* HOW TO COMPLETE THIS TASK
List each line of the data that holds the string "word", please.

* GIVEN RECORDS
══════════

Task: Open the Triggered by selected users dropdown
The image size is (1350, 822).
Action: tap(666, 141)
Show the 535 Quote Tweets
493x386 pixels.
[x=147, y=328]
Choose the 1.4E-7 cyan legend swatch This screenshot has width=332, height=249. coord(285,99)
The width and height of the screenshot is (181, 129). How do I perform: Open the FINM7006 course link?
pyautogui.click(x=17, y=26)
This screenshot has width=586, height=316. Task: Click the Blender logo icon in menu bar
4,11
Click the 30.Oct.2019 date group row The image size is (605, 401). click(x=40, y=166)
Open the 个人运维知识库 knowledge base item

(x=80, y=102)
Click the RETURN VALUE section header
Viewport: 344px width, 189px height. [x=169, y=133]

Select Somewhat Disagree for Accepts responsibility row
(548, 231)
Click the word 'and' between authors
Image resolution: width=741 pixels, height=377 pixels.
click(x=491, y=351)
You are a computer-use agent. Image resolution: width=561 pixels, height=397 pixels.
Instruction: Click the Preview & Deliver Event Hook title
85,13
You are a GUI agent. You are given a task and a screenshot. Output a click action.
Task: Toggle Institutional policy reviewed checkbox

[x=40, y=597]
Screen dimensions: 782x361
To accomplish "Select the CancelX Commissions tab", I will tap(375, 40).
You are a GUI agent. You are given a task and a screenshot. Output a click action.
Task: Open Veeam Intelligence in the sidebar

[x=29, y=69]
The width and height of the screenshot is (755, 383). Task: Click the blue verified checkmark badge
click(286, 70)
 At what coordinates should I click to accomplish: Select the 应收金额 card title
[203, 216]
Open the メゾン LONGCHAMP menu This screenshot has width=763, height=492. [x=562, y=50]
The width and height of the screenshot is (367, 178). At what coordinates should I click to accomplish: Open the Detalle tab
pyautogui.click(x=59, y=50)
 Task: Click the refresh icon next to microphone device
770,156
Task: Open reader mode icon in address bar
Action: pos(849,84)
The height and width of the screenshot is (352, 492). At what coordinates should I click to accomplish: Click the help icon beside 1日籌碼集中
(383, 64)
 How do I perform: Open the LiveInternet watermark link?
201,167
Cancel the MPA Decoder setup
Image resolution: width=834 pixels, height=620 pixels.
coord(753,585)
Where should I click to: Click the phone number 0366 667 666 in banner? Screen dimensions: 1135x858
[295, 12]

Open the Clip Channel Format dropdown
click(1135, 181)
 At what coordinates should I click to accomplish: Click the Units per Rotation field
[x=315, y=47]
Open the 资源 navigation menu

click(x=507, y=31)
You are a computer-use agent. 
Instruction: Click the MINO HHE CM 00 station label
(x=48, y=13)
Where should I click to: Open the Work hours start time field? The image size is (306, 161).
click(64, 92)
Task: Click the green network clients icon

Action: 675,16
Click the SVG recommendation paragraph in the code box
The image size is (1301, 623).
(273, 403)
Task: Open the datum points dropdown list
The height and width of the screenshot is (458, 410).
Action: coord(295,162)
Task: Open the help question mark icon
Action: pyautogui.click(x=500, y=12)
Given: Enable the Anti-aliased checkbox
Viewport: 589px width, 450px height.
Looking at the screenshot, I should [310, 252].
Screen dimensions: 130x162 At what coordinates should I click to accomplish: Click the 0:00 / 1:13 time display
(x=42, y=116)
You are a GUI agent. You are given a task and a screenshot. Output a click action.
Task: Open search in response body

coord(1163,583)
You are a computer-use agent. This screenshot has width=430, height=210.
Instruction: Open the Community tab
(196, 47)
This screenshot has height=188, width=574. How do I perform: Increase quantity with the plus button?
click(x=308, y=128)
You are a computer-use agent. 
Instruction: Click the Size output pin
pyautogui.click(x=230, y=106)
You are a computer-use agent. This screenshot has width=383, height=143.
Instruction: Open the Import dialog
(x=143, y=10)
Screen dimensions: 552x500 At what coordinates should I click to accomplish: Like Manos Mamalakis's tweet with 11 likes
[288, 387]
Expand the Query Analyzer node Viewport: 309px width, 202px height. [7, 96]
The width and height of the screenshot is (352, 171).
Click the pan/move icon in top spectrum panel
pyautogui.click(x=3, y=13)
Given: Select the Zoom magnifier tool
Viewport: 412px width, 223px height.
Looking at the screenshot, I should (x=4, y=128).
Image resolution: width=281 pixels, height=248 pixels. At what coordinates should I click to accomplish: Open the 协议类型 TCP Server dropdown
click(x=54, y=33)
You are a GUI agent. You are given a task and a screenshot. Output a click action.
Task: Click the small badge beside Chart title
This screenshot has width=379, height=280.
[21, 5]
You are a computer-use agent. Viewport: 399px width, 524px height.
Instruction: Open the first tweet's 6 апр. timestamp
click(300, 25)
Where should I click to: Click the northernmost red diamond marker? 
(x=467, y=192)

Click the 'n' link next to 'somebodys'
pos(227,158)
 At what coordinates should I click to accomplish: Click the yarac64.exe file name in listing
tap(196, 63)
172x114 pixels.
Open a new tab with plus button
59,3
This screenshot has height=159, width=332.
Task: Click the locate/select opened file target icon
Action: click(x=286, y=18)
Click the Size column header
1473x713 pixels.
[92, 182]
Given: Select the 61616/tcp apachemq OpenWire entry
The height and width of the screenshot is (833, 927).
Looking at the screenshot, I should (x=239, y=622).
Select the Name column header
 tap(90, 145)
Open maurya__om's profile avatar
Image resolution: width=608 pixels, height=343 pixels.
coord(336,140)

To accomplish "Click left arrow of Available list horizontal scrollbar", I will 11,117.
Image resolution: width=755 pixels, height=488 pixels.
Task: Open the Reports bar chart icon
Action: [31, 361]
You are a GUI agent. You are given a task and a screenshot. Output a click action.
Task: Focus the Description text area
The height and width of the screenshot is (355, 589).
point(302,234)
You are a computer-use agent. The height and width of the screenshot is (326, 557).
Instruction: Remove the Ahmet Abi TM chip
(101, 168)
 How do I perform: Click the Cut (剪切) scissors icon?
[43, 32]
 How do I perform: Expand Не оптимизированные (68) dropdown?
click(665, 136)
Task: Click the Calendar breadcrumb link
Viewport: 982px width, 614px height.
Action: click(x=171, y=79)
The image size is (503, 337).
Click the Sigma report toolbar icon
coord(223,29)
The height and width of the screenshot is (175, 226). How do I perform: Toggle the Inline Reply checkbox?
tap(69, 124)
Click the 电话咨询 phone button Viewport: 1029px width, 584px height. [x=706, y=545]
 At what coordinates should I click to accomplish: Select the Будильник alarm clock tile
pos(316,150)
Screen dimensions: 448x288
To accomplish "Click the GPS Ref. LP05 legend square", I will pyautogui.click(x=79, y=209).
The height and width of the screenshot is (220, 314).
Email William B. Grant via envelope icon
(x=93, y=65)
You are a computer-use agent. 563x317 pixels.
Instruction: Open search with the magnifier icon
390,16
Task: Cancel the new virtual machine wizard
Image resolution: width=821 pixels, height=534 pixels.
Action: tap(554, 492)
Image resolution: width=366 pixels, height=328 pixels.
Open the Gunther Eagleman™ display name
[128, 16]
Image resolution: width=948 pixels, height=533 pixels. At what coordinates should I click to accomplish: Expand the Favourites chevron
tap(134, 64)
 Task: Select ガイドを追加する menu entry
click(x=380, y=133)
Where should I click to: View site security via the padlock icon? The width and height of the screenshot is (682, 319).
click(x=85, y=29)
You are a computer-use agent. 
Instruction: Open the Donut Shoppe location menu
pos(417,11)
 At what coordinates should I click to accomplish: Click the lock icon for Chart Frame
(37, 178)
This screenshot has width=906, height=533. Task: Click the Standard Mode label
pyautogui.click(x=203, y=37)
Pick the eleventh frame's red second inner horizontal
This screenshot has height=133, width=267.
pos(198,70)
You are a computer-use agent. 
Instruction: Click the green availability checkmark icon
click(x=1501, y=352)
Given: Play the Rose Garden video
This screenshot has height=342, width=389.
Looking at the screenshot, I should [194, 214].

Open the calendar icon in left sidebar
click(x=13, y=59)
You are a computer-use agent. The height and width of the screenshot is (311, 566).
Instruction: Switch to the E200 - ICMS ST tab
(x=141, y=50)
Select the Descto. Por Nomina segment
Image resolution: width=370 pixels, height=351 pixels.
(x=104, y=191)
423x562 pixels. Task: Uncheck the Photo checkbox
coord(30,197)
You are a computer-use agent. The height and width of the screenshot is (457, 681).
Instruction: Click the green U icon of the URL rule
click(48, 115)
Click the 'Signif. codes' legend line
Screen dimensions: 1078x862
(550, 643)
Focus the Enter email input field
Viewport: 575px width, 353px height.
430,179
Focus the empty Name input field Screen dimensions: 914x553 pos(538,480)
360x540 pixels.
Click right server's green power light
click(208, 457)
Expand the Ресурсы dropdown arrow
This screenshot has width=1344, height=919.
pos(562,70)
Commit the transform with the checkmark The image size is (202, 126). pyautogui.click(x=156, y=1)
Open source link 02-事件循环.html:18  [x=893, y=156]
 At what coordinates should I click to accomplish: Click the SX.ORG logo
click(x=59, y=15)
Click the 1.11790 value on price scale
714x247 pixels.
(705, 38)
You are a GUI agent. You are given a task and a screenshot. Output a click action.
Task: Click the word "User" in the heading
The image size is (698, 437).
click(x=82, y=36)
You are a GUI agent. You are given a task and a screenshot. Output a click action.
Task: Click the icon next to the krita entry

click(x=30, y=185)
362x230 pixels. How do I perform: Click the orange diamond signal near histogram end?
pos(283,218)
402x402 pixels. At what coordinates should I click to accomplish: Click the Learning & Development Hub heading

══════════

* EXERCISE OUTPUT
Click the word 'and' between authors
Task: Click the word "User" in the heading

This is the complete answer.